任务说明:
请将下方记录中从含有“Task: Move Forenzika digitalnih dokumenata up”的那一行一直到含有“click(x=467, y=217)”的那一行（两端都算在内）转成一个 JSON 字符串列表，每行对应一个字符串，空行略去。答案中不要包含图片。

所给记录:
____
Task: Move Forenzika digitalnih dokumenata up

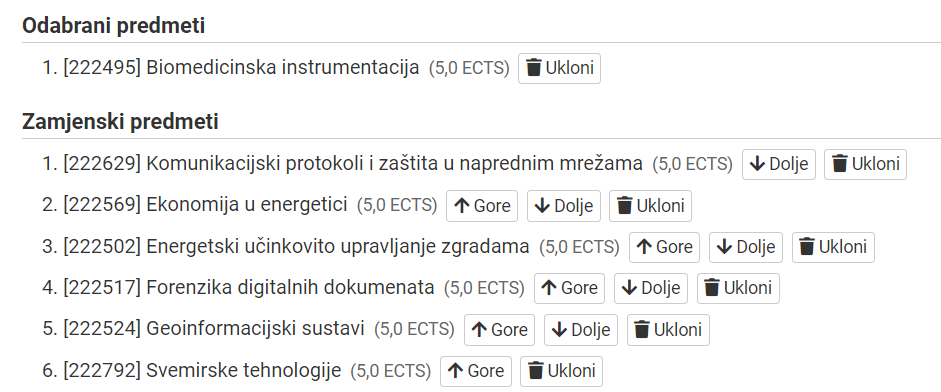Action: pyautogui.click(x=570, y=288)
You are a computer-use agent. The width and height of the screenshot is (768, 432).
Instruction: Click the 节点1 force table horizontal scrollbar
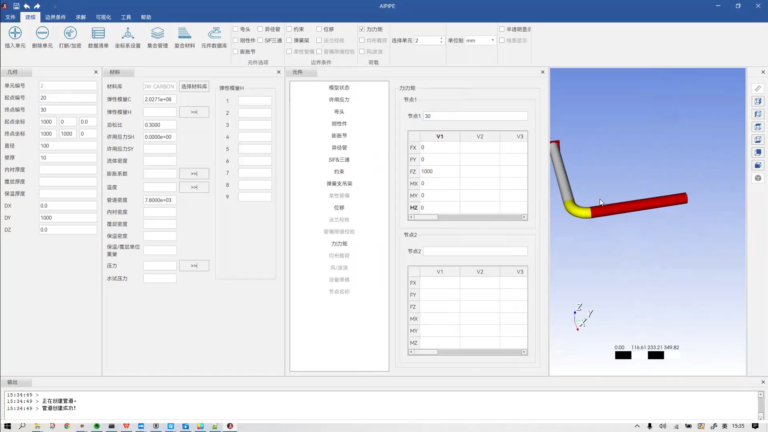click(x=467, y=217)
____
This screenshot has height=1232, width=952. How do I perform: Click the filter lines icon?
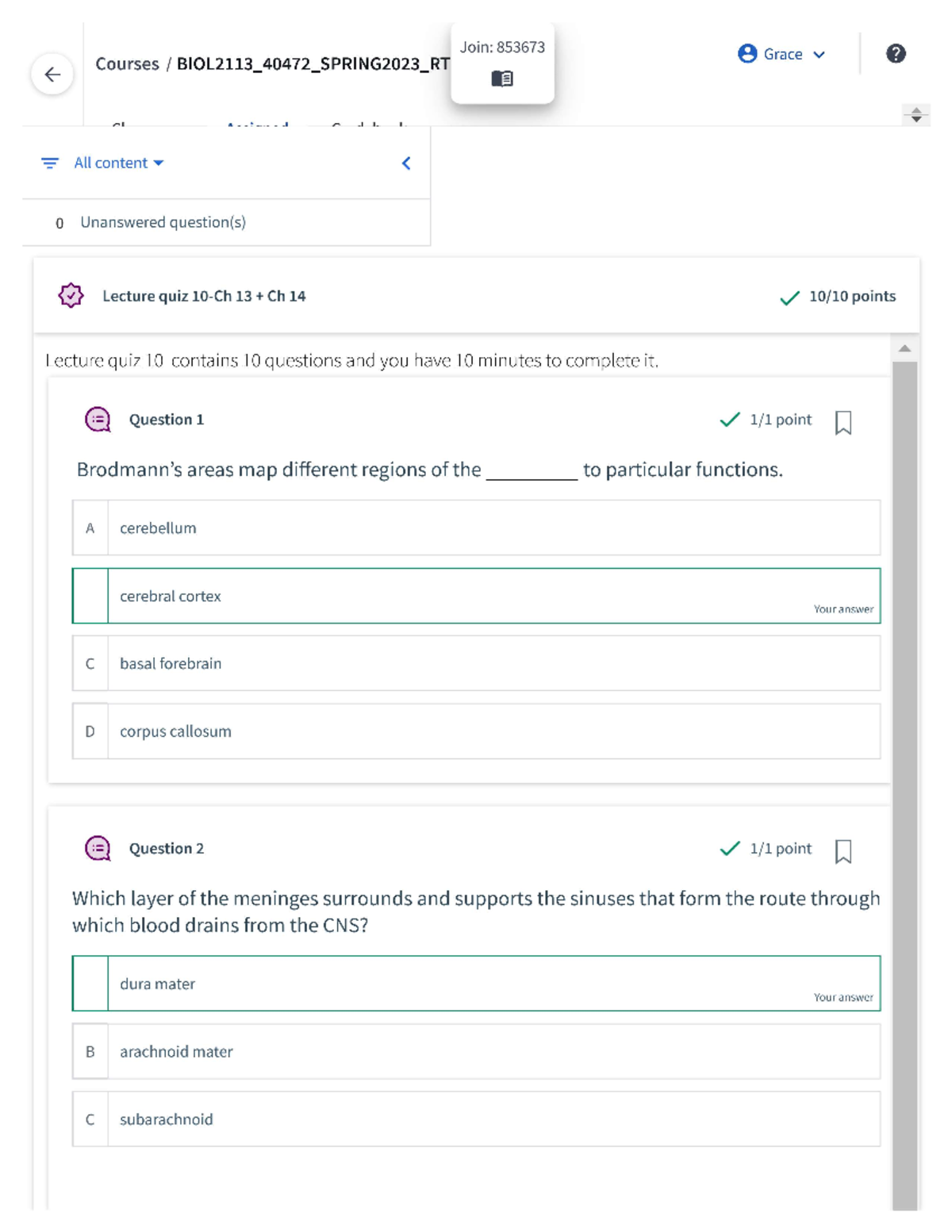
____
任务作答:
[
  "Task: Move Forenzika digitalnih dokumenata up",
  "Action: pyautogui.click(x=570, y=288)",
  "You are a computer-use agent. The width and height of the screenshot is (768, 432).",
  "Instruction: Click the 节点1 force table horizontal scrollbar",
  "click(x=467, y=217)"
]